— Begin SOURCE MATERIAL —

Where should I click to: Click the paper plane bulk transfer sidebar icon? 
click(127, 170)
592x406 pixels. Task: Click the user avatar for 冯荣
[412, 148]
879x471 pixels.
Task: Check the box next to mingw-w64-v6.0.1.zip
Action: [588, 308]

— End SOURCE MATERIAL —

Please format the entries above as a JSON list of strings, one string per line, leaving out any blank lines.

TASK RESPONSE -
[
  "Where should I click to: Click the paper plane bulk transfer sidebar icon? ",
  "click(127, 170)",
  "592x406 pixels. Task: Click the user avatar for 冯荣",
  "[412, 148]",
  "879x471 pixels.",
  "Task: Check the box next to mingw-w64-v6.0.1.zip",
  "Action: [588, 308]"
]